LM: Have you noticed culinary trends travel faster or permeate culture more thoroughly thanks to the Internet?

GD: Yes, the moment a restaurant opens the self proclaimed "expert" foodies, many of whom have little basic knowledge of food, are all blogging their personal opinions, and if the place is praised it is packed the next night. If it's not, then it's disastrous for the restaurant, as the word gets out there so quickly, and they have no time to rectify any problems. The theatre "first night" mentality does not work for restaurants!

LM: What 2009 trend do you hope will soon die?

GD: The globalization of restaurants, I would like chefs to focus on one restaurant and do a great job instead of becoming executive chefs.

LM: What do you foresee as the 2010 trends?

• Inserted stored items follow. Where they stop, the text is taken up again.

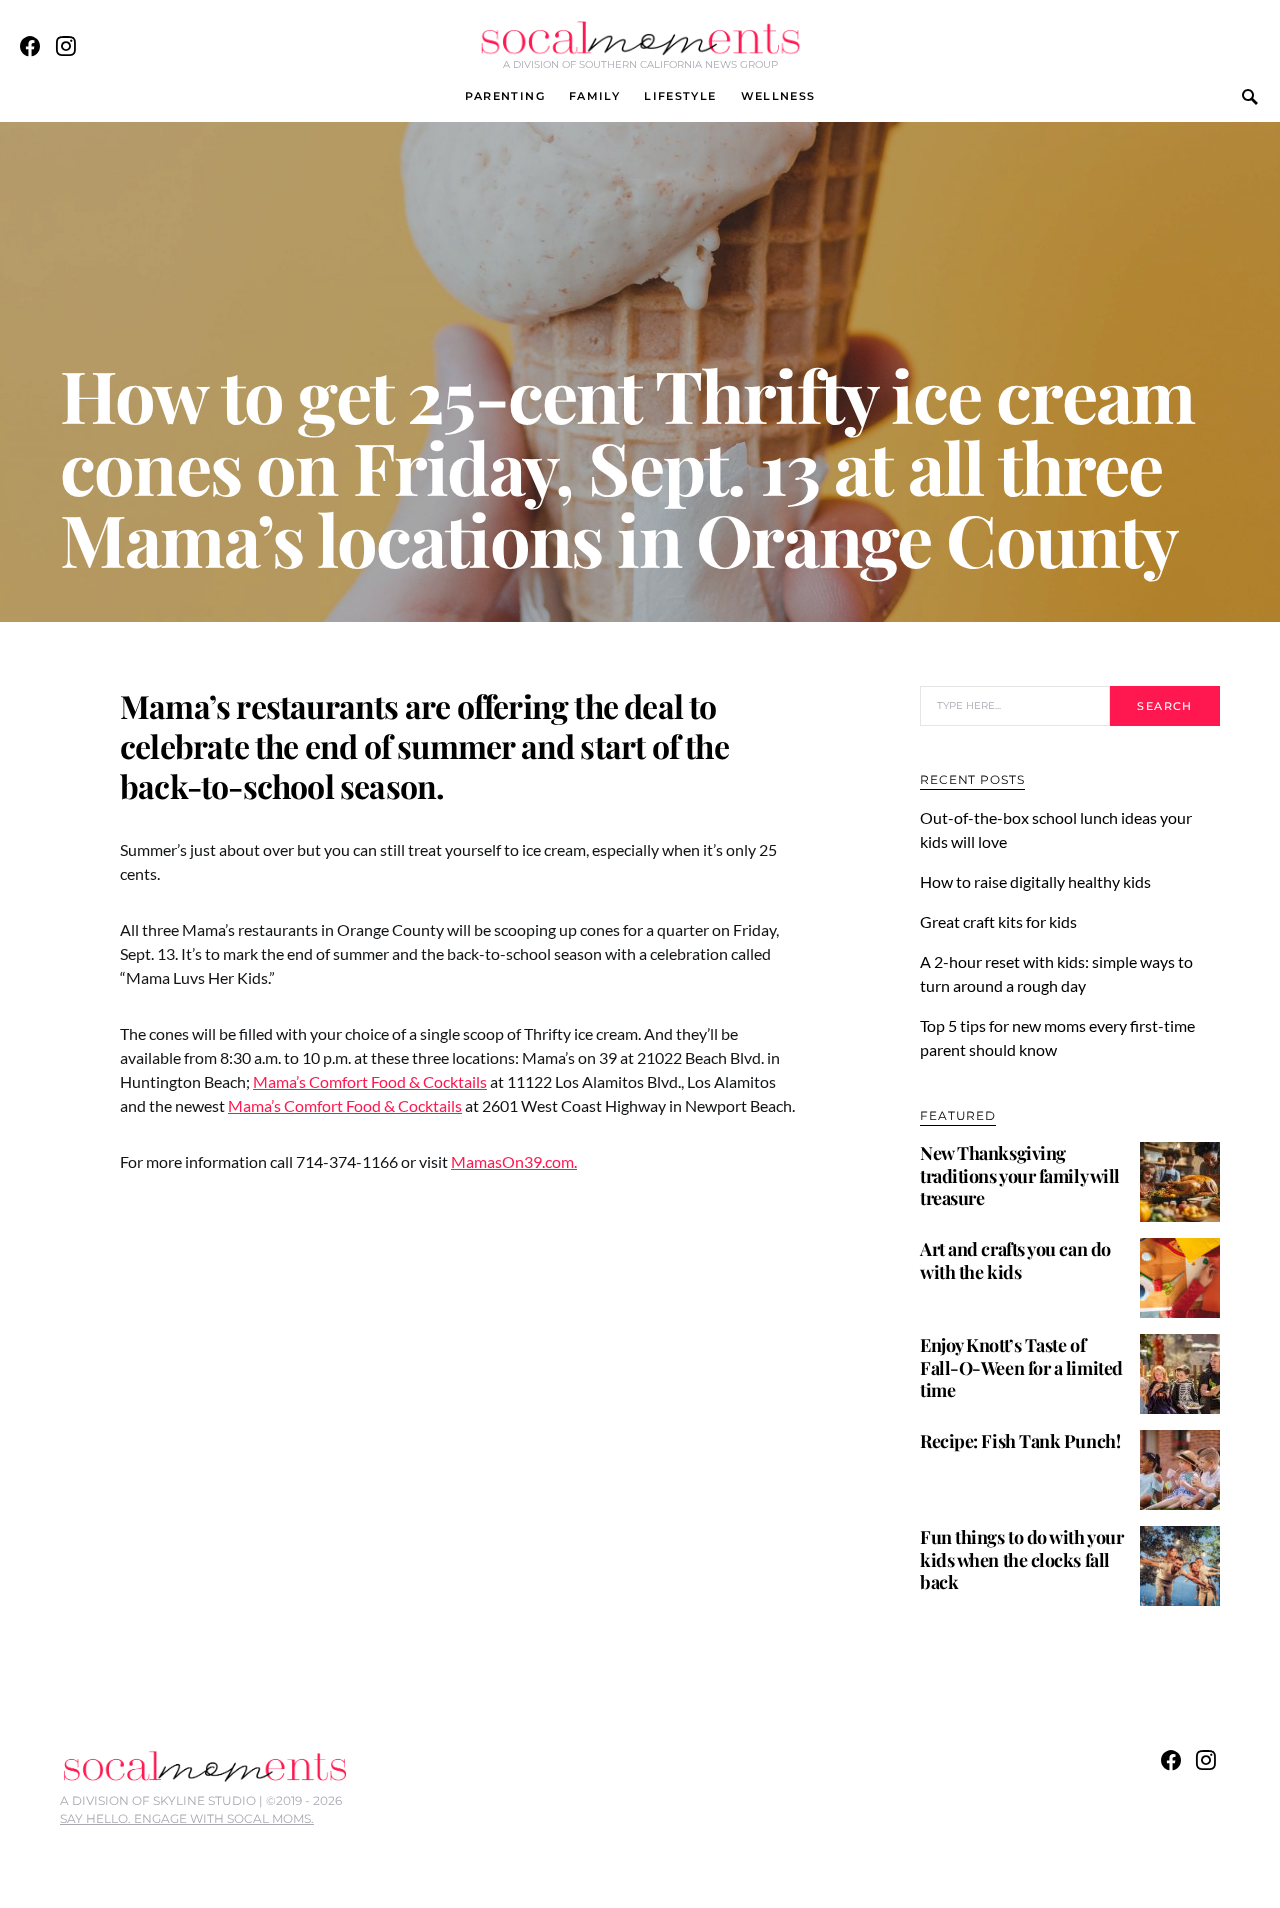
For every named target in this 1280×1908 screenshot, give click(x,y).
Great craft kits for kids (998, 921)
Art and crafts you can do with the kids (1015, 1260)
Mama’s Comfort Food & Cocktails (370, 1081)
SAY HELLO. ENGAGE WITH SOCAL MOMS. (187, 1818)
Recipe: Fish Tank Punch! (1020, 1441)
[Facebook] (30, 46)
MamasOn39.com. (514, 1161)
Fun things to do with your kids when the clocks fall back (1021, 1559)
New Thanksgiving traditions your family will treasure (1020, 1175)
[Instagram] (66, 46)
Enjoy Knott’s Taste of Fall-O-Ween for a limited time (1021, 1367)
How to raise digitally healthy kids (1037, 881)
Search (1164, 706)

GD: Even though many of the great French restaurants are closing, (especially sad was the closing of Chanterelle about to celebrate their 30th anniversary), I think it is a good time for smaller restaurants to open, while there are some great real estate deals. Gone are the days of the 10 million dollar mega restaurant, today it is the small neighborhood restaurant, featuring local ingredients, simple good food.

LM: Finally, I know it's difficult to do, but what is your favorite New York restaurant?

GD: Le Bernardin--it is continually evolving and never disappoints.

LM: What contemporary chef do you find most interesting?

GD: Daniel Humm from Eleven Madison.

LM: Ooh, I went there this past week. The gnocchi and duck for two were especially incredible!